[Saved data entries]
--*--
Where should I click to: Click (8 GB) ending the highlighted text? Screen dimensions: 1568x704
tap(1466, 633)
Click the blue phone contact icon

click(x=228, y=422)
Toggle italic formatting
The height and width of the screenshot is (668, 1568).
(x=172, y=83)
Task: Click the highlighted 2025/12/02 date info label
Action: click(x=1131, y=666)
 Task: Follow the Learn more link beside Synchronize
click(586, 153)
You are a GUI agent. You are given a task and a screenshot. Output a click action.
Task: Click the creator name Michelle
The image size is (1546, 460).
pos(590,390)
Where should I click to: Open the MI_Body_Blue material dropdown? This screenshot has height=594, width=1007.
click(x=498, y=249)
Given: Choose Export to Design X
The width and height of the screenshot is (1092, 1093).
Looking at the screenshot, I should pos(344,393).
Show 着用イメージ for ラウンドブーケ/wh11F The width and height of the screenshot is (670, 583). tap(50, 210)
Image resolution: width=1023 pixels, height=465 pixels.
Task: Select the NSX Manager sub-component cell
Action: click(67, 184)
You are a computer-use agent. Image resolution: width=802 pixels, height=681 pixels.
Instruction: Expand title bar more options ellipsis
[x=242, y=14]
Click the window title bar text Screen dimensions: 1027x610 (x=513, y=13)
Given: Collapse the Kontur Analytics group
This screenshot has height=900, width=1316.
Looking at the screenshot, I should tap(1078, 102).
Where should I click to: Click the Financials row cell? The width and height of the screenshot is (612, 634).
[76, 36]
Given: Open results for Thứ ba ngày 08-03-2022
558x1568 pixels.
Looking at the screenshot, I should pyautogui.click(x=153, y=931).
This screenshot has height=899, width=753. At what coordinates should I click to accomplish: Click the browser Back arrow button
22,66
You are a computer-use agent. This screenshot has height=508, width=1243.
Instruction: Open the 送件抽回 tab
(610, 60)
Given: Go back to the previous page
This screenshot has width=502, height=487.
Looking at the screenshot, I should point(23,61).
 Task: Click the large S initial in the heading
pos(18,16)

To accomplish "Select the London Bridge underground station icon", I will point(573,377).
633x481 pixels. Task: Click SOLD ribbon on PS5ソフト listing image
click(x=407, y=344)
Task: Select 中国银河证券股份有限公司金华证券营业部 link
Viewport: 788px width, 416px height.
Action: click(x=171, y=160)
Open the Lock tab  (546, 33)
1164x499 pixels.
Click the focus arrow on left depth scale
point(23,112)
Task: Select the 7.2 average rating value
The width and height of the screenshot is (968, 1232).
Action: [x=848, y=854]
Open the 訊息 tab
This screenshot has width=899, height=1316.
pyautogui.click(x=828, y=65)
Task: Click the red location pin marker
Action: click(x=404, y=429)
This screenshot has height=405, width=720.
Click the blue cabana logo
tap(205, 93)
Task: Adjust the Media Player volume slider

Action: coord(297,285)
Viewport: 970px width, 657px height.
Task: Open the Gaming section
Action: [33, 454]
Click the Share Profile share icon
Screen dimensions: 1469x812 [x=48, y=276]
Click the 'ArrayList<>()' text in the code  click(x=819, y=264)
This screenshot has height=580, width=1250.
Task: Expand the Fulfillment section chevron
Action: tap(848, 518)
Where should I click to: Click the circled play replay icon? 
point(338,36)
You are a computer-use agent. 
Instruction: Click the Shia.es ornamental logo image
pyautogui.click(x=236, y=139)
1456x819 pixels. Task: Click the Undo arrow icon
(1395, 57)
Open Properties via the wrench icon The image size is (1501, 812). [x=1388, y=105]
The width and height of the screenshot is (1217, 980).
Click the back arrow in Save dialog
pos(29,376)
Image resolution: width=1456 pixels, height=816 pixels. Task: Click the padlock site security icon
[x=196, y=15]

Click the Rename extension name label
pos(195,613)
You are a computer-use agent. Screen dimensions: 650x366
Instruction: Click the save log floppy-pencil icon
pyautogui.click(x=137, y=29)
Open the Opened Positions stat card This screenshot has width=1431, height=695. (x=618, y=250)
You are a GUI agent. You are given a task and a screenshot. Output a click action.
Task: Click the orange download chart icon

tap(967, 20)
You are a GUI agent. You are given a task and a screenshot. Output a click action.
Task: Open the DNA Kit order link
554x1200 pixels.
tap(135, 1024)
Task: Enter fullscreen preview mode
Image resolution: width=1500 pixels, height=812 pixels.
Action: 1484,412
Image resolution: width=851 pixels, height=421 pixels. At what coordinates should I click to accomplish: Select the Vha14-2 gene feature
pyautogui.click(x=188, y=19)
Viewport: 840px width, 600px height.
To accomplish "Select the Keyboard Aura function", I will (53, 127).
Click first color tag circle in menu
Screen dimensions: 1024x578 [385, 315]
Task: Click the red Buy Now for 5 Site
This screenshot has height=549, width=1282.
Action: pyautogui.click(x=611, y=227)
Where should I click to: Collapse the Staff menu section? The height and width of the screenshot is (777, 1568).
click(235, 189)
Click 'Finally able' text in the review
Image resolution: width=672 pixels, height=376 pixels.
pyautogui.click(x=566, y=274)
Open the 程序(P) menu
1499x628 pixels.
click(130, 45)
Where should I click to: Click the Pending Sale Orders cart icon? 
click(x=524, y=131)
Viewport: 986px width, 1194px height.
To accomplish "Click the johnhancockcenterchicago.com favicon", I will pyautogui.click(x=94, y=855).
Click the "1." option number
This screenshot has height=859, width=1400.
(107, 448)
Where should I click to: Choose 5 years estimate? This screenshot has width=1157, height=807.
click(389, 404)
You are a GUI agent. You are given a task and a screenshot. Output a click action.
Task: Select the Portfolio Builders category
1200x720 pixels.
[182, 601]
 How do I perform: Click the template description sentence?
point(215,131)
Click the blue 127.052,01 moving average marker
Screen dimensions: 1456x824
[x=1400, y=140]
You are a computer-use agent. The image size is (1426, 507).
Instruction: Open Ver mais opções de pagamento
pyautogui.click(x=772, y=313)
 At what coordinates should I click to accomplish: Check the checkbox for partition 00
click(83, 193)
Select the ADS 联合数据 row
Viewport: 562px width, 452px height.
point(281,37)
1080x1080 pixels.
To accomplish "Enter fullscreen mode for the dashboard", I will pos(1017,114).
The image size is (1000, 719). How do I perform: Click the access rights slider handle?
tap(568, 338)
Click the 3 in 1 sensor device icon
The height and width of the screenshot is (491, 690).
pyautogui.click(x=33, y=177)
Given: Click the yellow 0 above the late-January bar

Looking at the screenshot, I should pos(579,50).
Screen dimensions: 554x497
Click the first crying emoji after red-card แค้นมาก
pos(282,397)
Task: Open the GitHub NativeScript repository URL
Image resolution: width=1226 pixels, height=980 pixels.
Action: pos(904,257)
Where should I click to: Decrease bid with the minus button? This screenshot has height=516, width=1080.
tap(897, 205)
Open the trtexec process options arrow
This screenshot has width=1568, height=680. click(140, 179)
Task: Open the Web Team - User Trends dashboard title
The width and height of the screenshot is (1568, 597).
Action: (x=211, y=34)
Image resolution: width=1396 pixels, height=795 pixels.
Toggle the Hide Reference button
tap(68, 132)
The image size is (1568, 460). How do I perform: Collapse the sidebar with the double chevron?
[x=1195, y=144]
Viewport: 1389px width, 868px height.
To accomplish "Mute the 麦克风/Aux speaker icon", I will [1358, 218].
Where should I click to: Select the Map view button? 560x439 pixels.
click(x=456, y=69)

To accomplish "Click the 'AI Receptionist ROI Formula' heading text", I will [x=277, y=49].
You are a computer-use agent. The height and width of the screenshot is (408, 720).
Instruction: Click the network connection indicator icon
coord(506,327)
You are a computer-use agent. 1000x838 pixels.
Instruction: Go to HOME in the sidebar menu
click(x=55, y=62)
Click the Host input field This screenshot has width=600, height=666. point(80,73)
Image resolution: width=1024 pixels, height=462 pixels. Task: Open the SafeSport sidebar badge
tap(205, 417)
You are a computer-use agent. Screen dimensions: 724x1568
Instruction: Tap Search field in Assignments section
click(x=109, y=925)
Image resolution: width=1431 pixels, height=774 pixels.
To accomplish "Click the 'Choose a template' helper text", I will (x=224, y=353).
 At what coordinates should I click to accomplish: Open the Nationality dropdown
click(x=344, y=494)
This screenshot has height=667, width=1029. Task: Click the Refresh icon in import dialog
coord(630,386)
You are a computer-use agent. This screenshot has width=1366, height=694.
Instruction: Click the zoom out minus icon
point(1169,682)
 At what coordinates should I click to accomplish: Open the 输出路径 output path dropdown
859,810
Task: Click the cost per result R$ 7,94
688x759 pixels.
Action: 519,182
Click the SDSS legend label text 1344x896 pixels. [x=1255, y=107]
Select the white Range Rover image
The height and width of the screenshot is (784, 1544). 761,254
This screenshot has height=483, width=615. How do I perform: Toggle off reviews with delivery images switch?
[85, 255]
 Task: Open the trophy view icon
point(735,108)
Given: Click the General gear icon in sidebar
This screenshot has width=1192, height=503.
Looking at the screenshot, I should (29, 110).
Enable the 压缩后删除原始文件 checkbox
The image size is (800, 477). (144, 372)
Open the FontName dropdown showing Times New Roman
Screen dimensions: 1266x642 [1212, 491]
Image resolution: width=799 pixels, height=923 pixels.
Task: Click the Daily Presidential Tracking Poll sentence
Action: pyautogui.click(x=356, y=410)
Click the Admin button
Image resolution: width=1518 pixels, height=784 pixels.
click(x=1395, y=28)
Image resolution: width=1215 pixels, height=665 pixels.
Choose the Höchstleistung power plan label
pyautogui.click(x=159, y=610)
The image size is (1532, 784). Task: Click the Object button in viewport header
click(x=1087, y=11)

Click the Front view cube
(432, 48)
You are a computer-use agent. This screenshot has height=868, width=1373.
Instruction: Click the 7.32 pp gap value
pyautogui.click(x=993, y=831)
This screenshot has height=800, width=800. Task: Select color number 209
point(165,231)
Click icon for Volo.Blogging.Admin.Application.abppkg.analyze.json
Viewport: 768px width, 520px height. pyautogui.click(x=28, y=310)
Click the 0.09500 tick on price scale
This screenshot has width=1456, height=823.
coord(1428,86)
--*--
Go through the data and show each line that holds "fullscreen".

[Response box]
Task: Enter fullscreen preview mode
To accomplish "Enter fullscreen mode for the dashboard", I will pos(1017,114).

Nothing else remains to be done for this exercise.